Using the data below, restate exactly every line from the one with "Viewport: 1084px width, 413px height." up to and including the one with "Task: Open the SharpZipLib project link". No picture belongs in it.

┏━━

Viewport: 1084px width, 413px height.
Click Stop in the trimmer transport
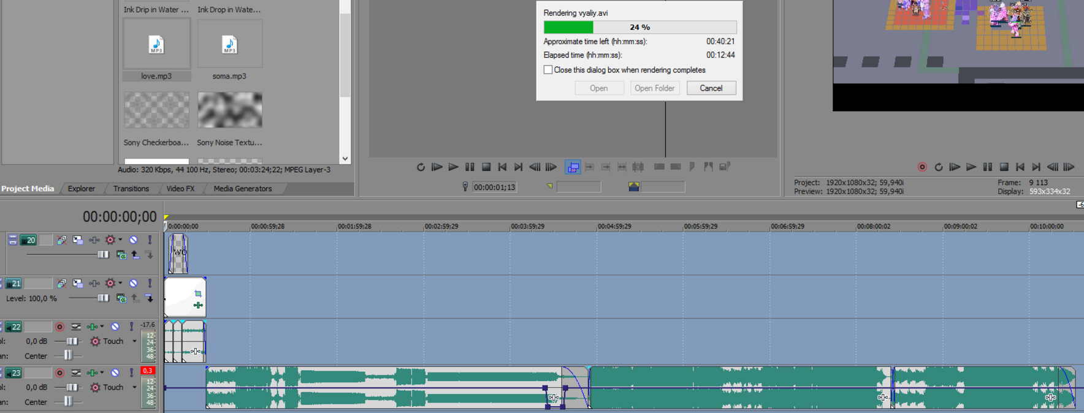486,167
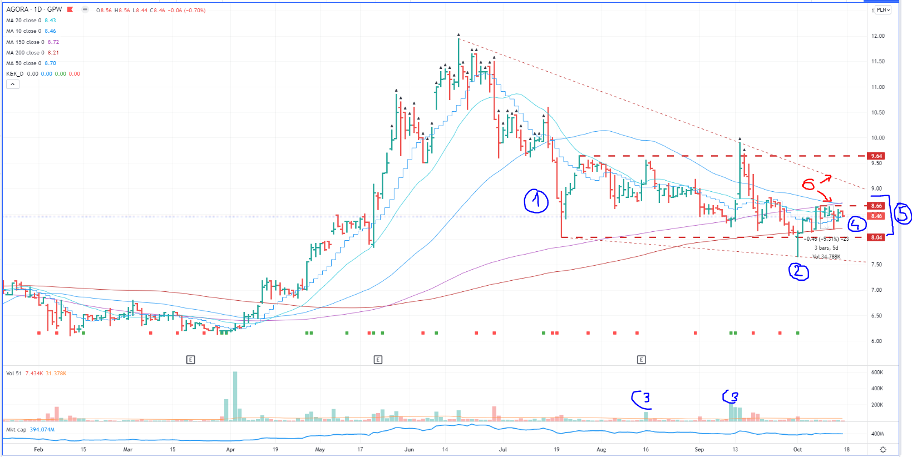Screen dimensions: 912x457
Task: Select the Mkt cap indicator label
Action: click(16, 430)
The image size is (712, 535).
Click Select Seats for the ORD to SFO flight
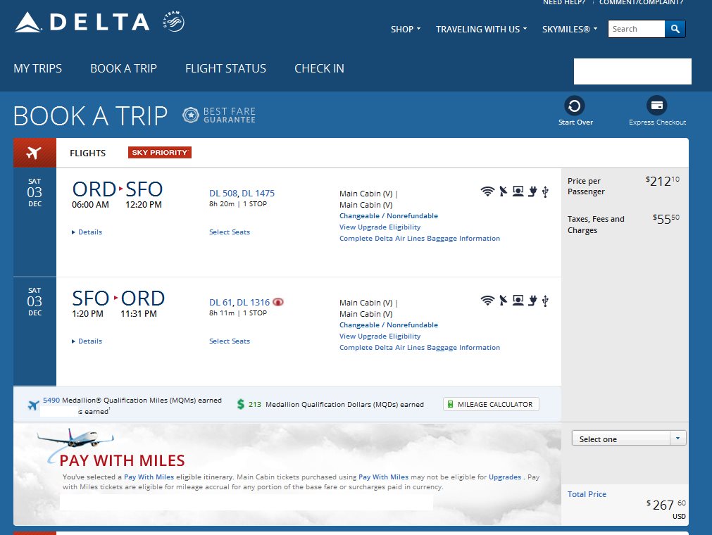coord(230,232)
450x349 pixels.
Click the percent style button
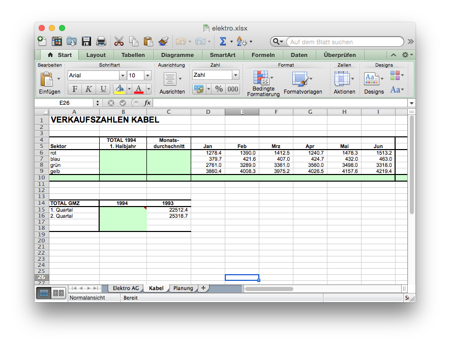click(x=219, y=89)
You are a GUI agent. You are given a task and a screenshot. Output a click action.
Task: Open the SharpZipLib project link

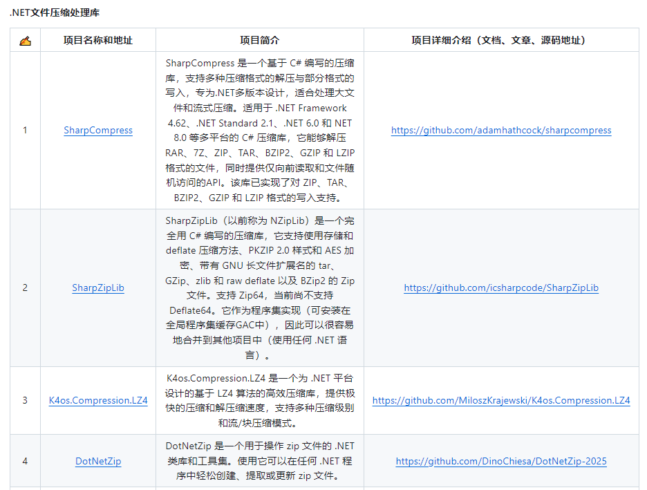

┗━━
┏━━

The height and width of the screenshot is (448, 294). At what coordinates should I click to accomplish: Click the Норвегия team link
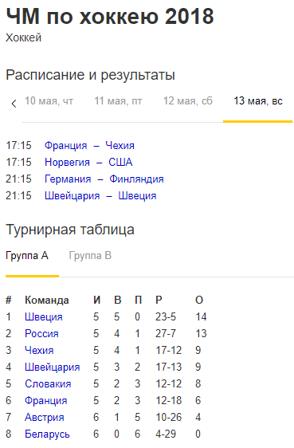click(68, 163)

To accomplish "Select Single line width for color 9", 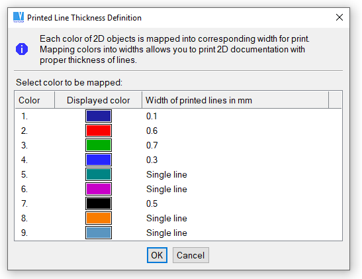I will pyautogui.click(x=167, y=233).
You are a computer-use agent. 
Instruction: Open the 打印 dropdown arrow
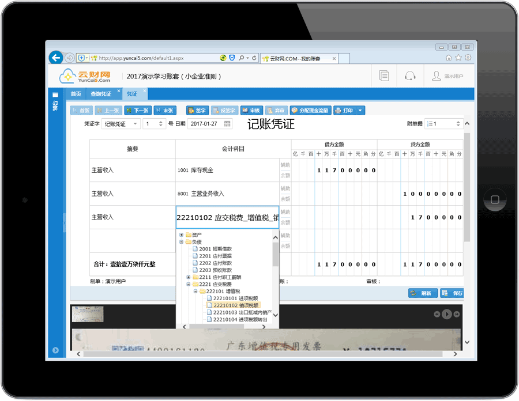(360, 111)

┗━━

### RESPONSE TO THIS TASK
Viewport: 1084px width, 413px height.
Click Stop in the trimmer transport
486,167
Screen dimensions: 912x457
Task: Select the Mkt cap indicator label
Action: click(16, 430)
The image size is (712, 535).
Click Select Seats for the ORD to SFO flight
coord(230,232)
450x349 pixels.
Click the percent style button
click(x=219, y=89)
You are a GUI agent. You are given a task and a screenshot. Output a click action.
Task: Open the SharpZipLib project link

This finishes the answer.